Singer 1999 - NEJM - Cutaneous wound healing
Jing Qin Tay
10/1/2023
Summary
This review article published in the New England Journal of Medicine in 1999 discusses the complex biological processes involved in cutaneous wound healing. The authors outline the different phases of wound healing - inflammation, new tissue formation, and tissue remodeling.
In the inflammation phase, platelets and inflammatory cells like neutrophils and macrophages migrate to the wound site. These cells release cytokines and growth factors that regulate the wound healing process.
In the new tissue formation phase, new blood vessels form to supply the healing tissue (angiogenesis). Fibroblasts migrate into the wound and produce extracellular matrix proteins like collagen to form new connective tissue (granulation tissue).
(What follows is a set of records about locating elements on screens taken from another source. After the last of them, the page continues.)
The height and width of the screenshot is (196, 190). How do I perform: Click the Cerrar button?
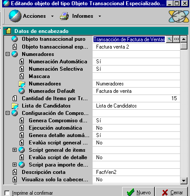[x=172, y=192]
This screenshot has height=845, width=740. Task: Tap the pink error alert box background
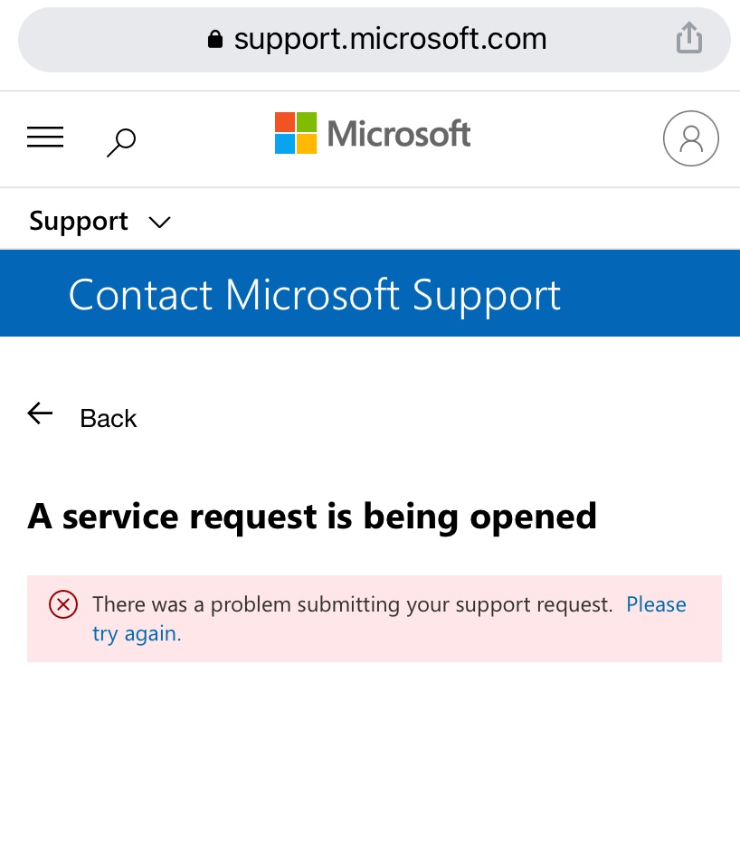pos(374,619)
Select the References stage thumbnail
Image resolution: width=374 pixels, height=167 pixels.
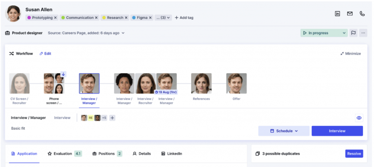pos(201,84)
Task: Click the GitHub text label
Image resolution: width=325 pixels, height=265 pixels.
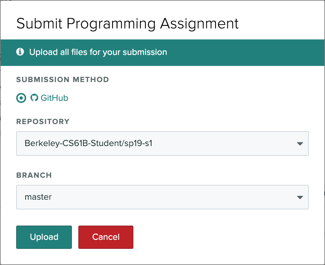Action: coord(54,98)
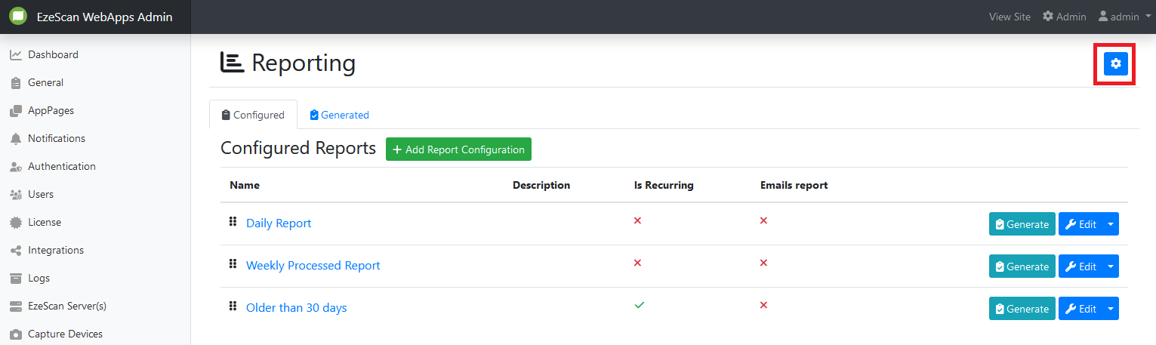The height and width of the screenshot is (345, 1156).
Task: Open Dashboard from the sidebar
Action: 52,54
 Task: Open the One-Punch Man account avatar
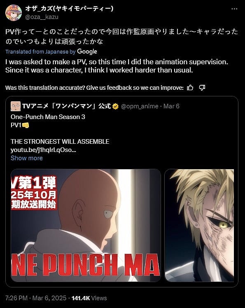16,106
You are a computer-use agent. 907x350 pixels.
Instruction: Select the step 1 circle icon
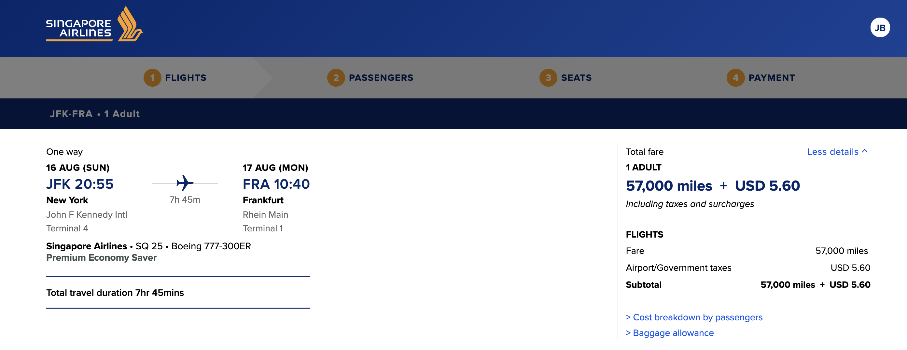(152, 78)
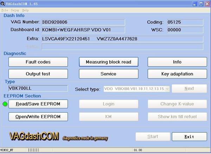This screenshot has width=211, height=154.
Task: Expand the Select type dropdown
Action: coord(167,89)
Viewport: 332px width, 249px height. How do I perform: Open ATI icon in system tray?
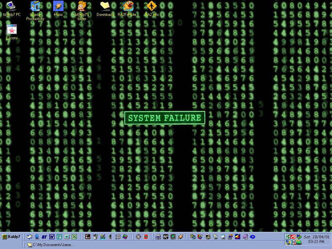[293, 236]
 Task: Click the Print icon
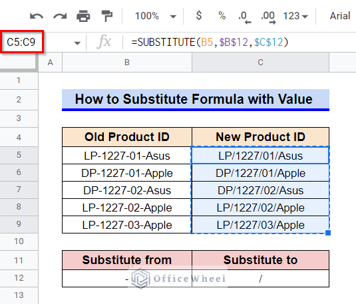(x=83, y=16)
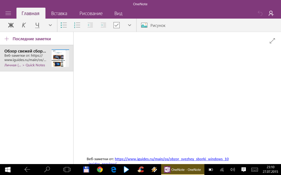Expand the font formatting options dropdown
Image resolution: width=281 pixels, height=175 pixels.
[x=50, y=25]
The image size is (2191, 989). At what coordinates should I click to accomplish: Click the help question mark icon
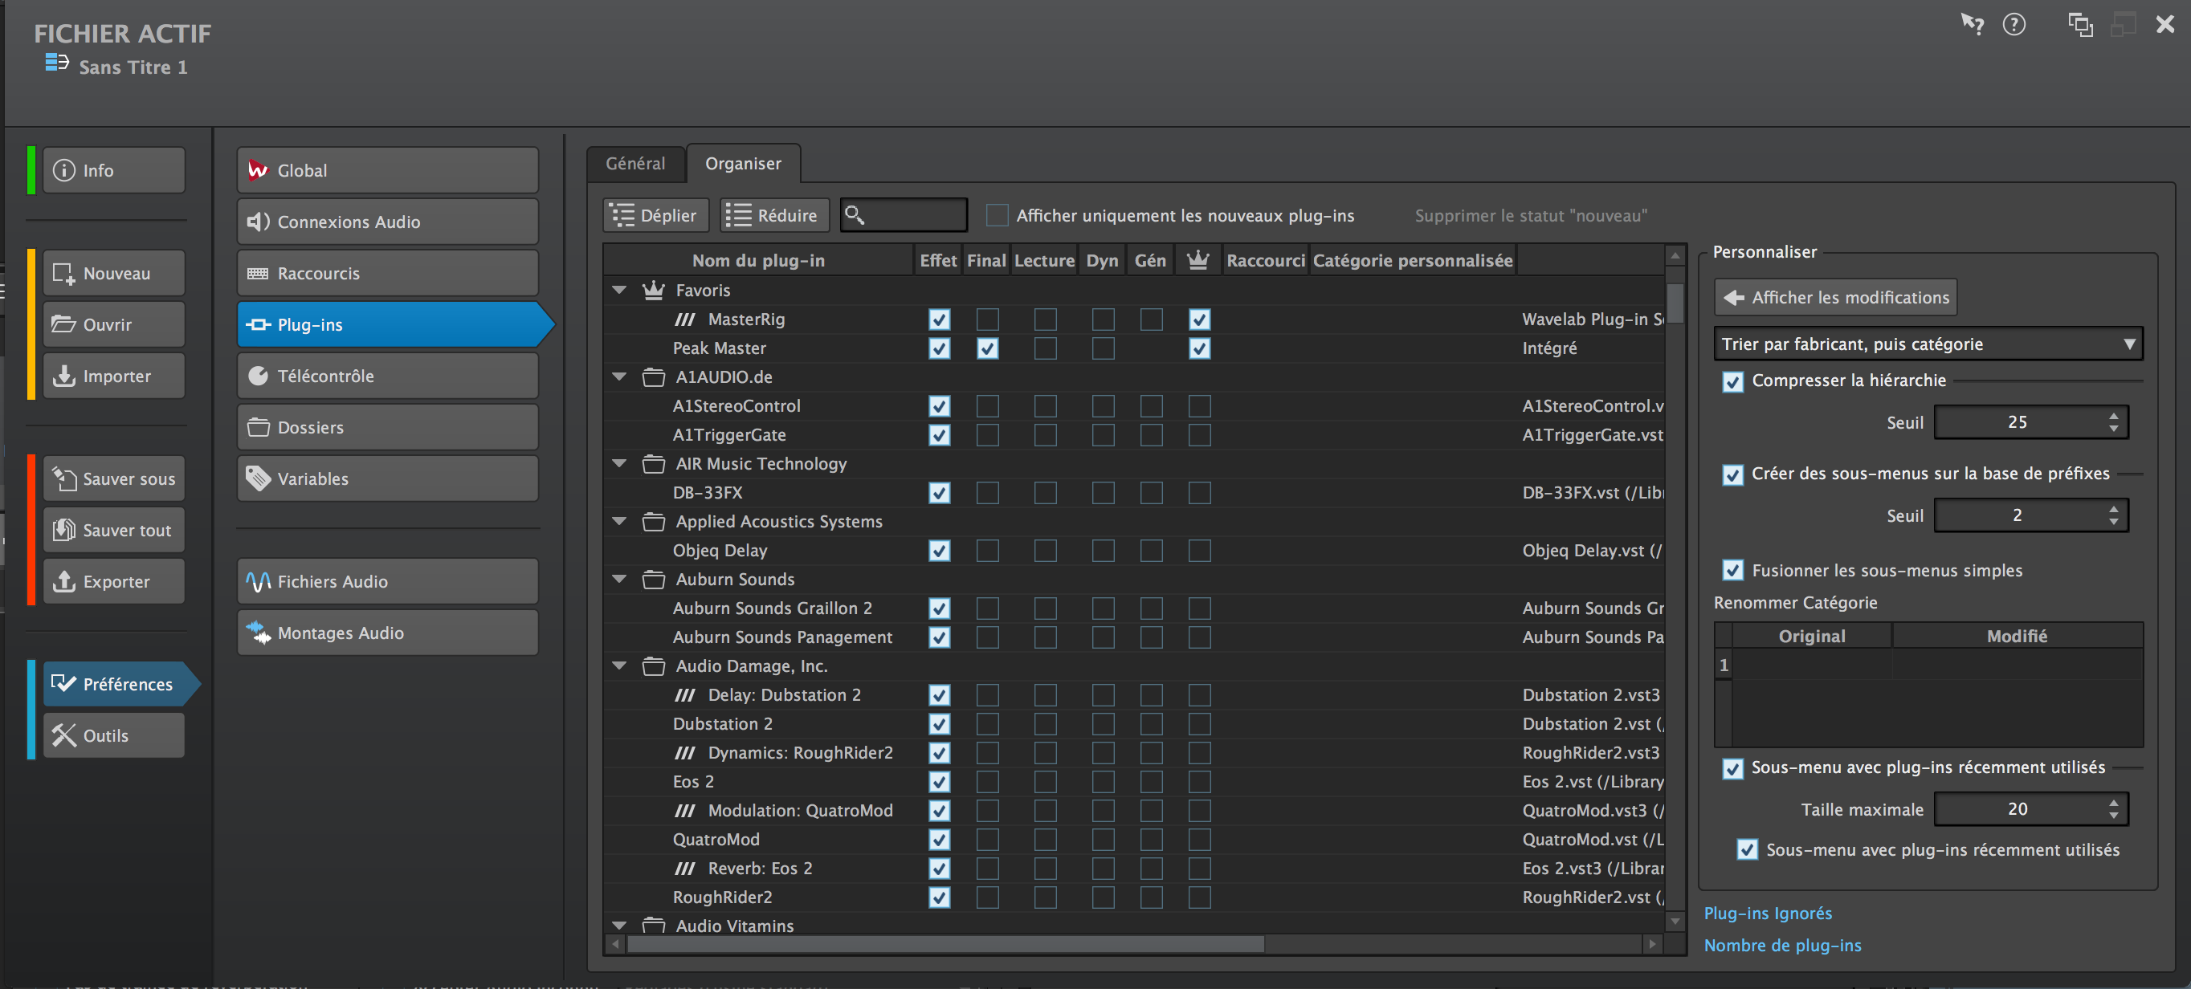2013,25
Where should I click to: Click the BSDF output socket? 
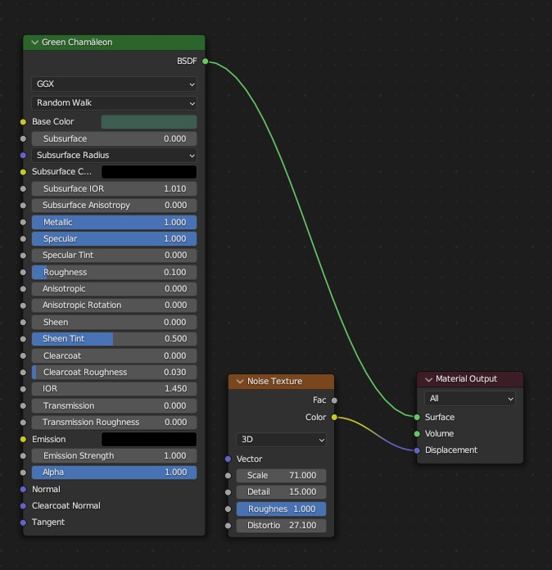pos(205,61)
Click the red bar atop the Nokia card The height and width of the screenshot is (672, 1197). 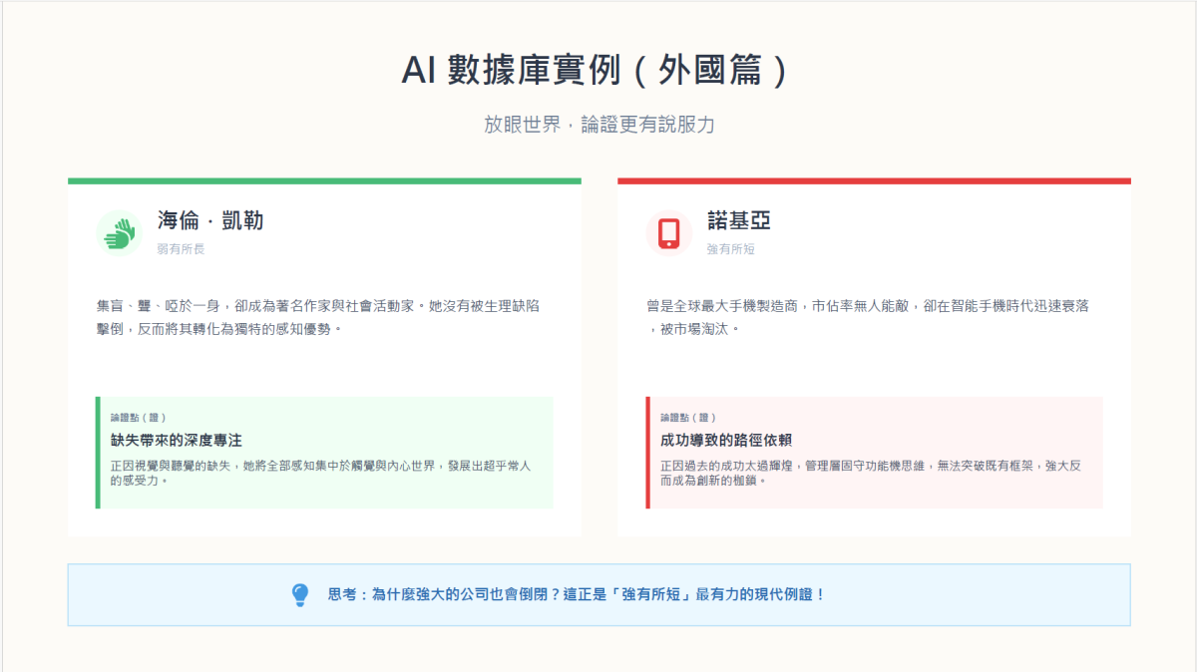[x=874, y=181]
Epithelial cells also migrate over the wound surface to restore the epithelium (re-epithelialization).
In the tissue remodeling phase, collagen fibers reorganize, myofibroblasts contract the wound, and apoptosis causes a reduction in cells in the maturing scar tissue.
Abnormal wound healing can occur due to underlying medical conditions like diabetes or keloid disorders. The use of cultured skin grafts and growth factors to promote healing are discussed.
This comprehensive review summarizes the important cellular and molecular events in cutaneous wound repair. It would be highly relevant for plastic surgeons focused on understanding biology of wound healing and developing new therapies to optimize healing.
Phases of Wound Healing
Inflammation Phase
Platelets clot stops bleeding. Platelets release growth factors like PDGF that attract macrophages.
Neutrophils phagocytose debris and bacteria. Later replaced by macrophages.
Macrophages release growth factors like PDGF, TGF-β, VEGF that initiate tissue formation. Adherence to matrix activates macrophages.
Cytokines like TNF-α, IL-1 have pleiotropic effects.
Macrophages essential for transition from inflammation to repair.
Tissue Formation Phase
Epithelialization
Epidermal cells migrate over wound bed within hours by dissolving cell junctions and secreting proteases like MMPs.
Proliferation behind migrating front restores barrier function.
EGF, TGF-α, KGF likely stimulate migration and proliferation.
Basement membrane proteins like laminin and collagen IV reappear.
Angiogenesis
New vessels grow into granulation tissue around day 5 supply oxygen and nutrients.
FGF, VEGF, TGF-β, PDGF and matrix molecules stimulate angiogenesis.
Vessels guided by matrix proteins like fibronectin. Endothelial cells secrete proteases like MMPs to facilitate migration.
Vessels regress later by apoptosis.
Granulation Tissue Formation
Fibroblasts enter wound by day 4, produce new extracellular matrix like collagen.
PDGF, TGF-β1 stimulate fibroblast invasion, proliferation, collagen production.
Fibronectin matrix provides scaffold for fibroblast migration.
Fibroblasts become less active as collagen accumulates.
Remodeling Phase
Myofibroblasts contract wound by attaching to collagen matrix. TGF-β1 stimulates contraction.
Collagen fibers remodel and align over months, increasing tensile strength.
Cells are removed by apoptosis. Scar remains weaker than normal skin.
Abnormal Wound Healing
Many factors impair healing in diabetes - ischemia, high glucose, infection, inflammatory changes.
Excess collagen in keloids due to increased TGF-β1 and fibroblast abnormalities.
Treatment Approaches
Skin grafts of patient's own cells or cadaver sources can heal wounds. Limitations exist.
Growth factors like PDGF, FGF speed healing but clinical benefit is limited.
Fetal wounds heal rapidly with less scarring, insights for new treatments.